Virtual Memory Optimization Guide!

Discussion in 'Reviews & Articles' started by Dashken, Oct 29, 2004.

  1. Chai

    Chai Administrator Staff Member

    AFAIK, Photoshop uses its own paging file system.
  2. Adrian Wong

    Adrian Wong Da Boss Staff Member

    skywalka, I think I answered those questions in the guide already. :think:

    Yeah, like Chai said, Photoshop uses its own virtual memory system.
  3. skywalka

    skywalka Newbie

    :shock: I don't think U did.
  4. Adrian Wong

    Adrian Wong Da Boss Staff Member

    Actually, I did. :think:

    Let's take a look...

    Covered in the guide.

    Covered in the guide.

    Yes. If I'm not mistaken, it's covered in the guide too.

    That's because if you have a small paging file on the boot volume, it allows Windows XP to use it if the second drive is busy. Covered in the guide as well, albeit not written directly as such.

    That's because it shows the actual amount of virtual memory, not the size of the paging files.

    Hope that helps you some!
  5. skywalka

    skywalka Newbie

    I compiled my list of questions as I read thru your guide so I'd B surprised if they were specifically answered in there. Because U know the answers perhaps U think the info is there in a clearcut form but maybe there is some ambiguity to them.

    I got the impression that programs don't directly use the pagefile. Only that Windows sends the programs 2 the pagefile in case their data needs 2 B retrieved later.

    I'm thinking no?

    I have set the minimum & maximum sizes for these drives' paging files so isn't the amount of virtual memory the same size as the combined paging files? I'm using CacheMan 2 monitor (& log) the size of the paging file usage & it hasn't been larger than 250MB. Also, I've only just noticed that there is no pagefile.sys on my C drive at all when checking with Windows Explorer (set @ 2MB min & max).

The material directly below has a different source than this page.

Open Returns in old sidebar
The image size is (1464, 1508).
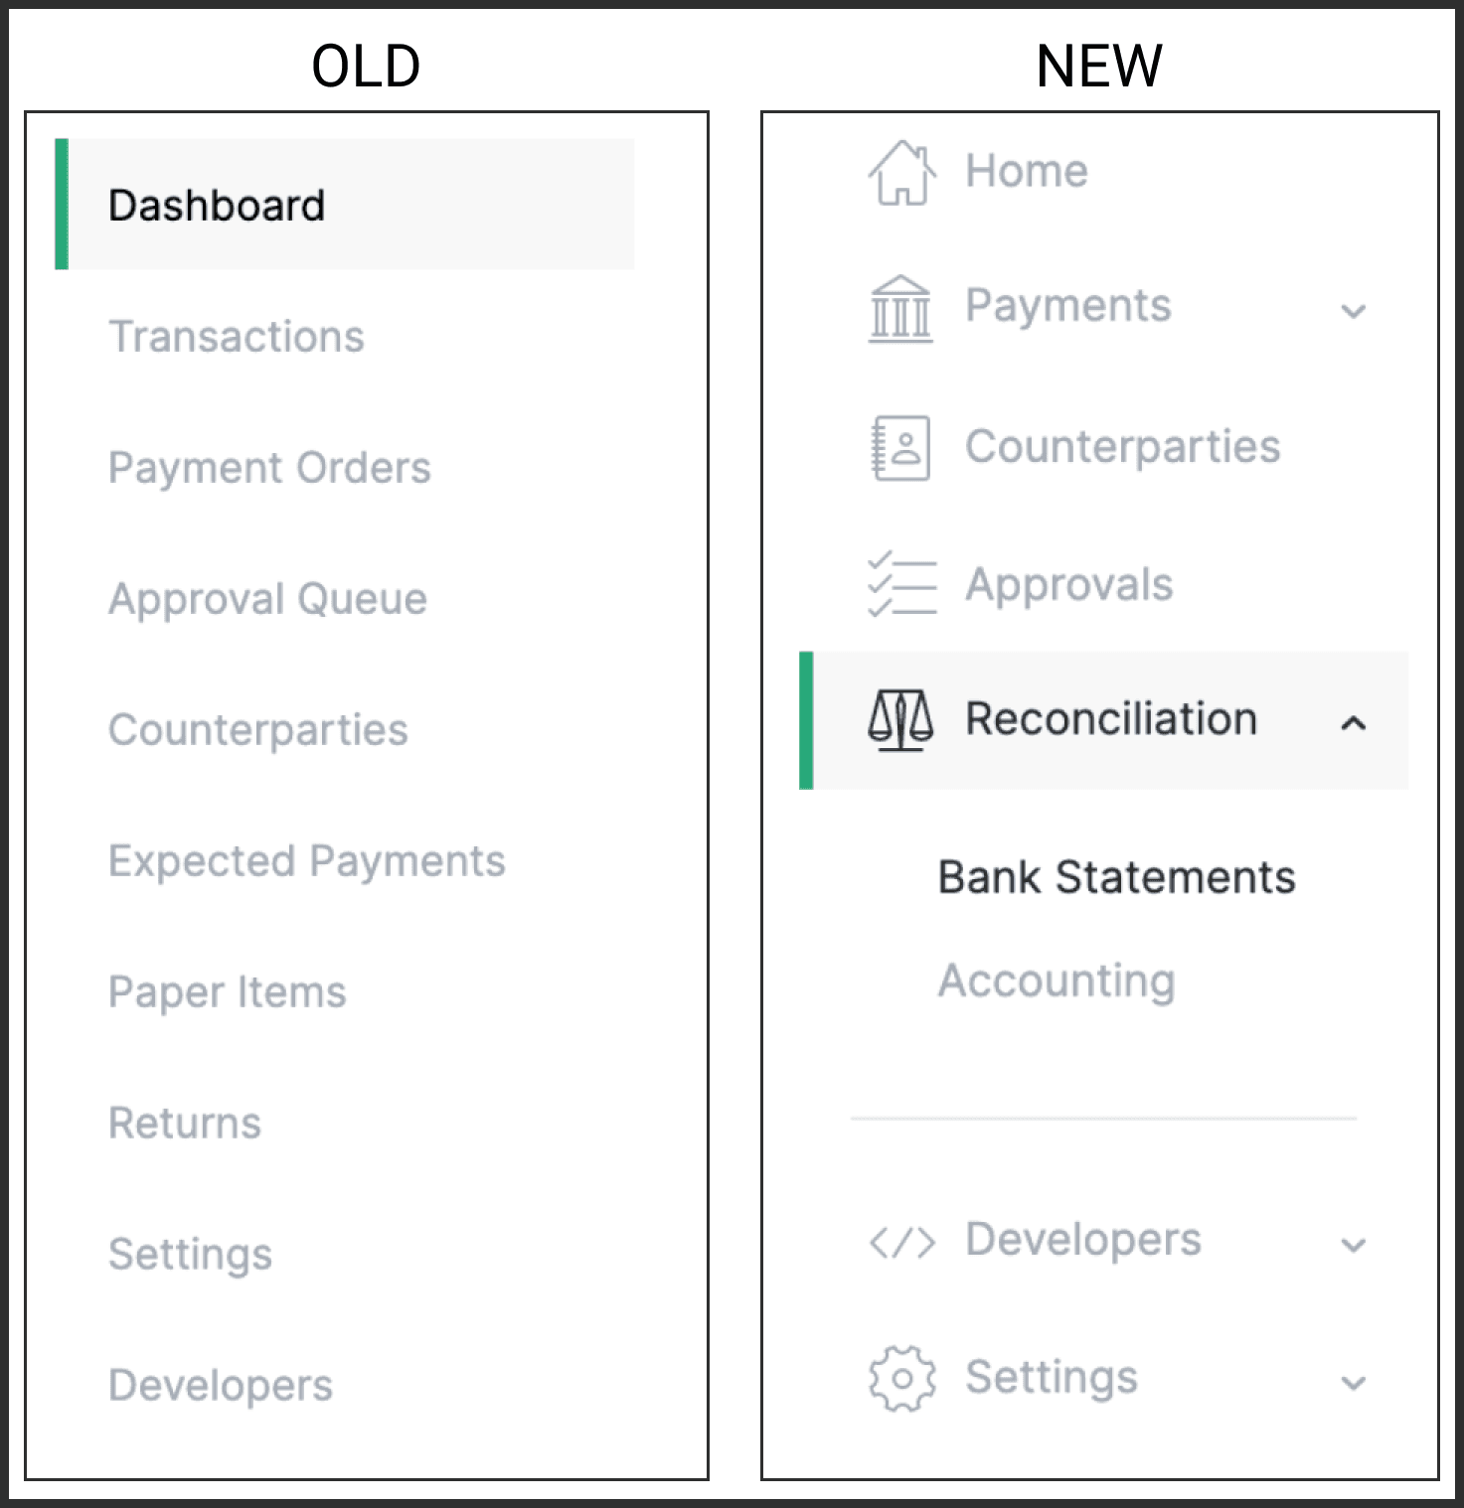[185, 1124]
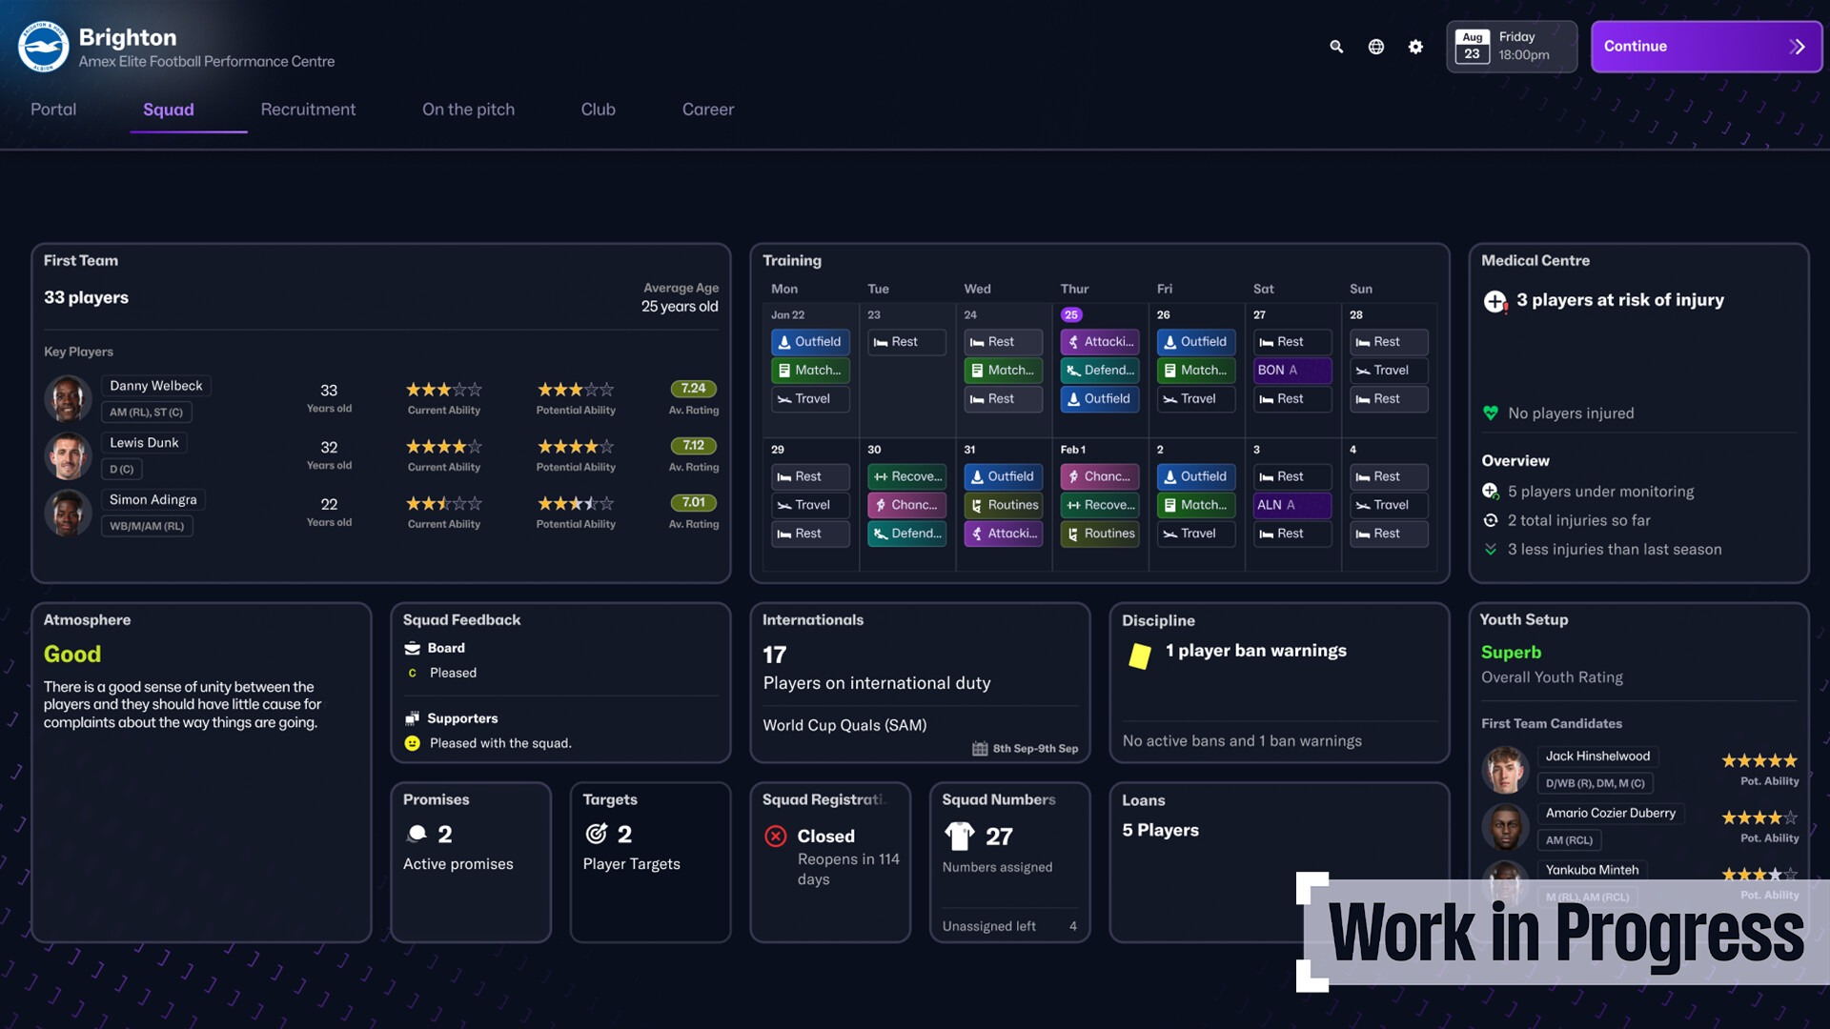Expand Promises active details section

[x=472, y=860]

    And a new query: Will Windows do a large memory dump over 2 harddrives if neither pagefile on each drive is not large enough 2 hold it independently?
  6. Adrian Wong

    Adrian Wong Da Boss Staff Member

    As mentioned in the guide, whether you have tons of memory or not, Windows XP will automatically page out pageable data, just in case you need to free up memory for something else.

    Remember, no matter how much free memory you have, Windows XP will use up most of it for the disk cache. So, you will still end up with very little free memory, to speak of.

    But please avoid creating hypothetical questions. I can only answer to the best of my knowledge, and that certainly does not include one million GB of memory. :roll: ;)

    By default, the pagefile.sys file is hidden. Did you set Explorer to reveal hidden files? :think:

    For your new query = Yes, it should be able to do so. :think:
  7. skywalka

    skywalka Newbie

    Yes. I can see the other pagefile.sys file on my D drive.
  8. Adrian Wong

    Adrian Wong Da Boss Staff Member

    Hmm.. I have never tried the 2MB minimum size. But it looks like unless Windows XP uses it, the pagefile.sys file isn't created.

    When I find time, I will try it out on my own system. :think:
  9. goingcommando

    goingcommando Newbie

    Similar setup for XP install on a different drive?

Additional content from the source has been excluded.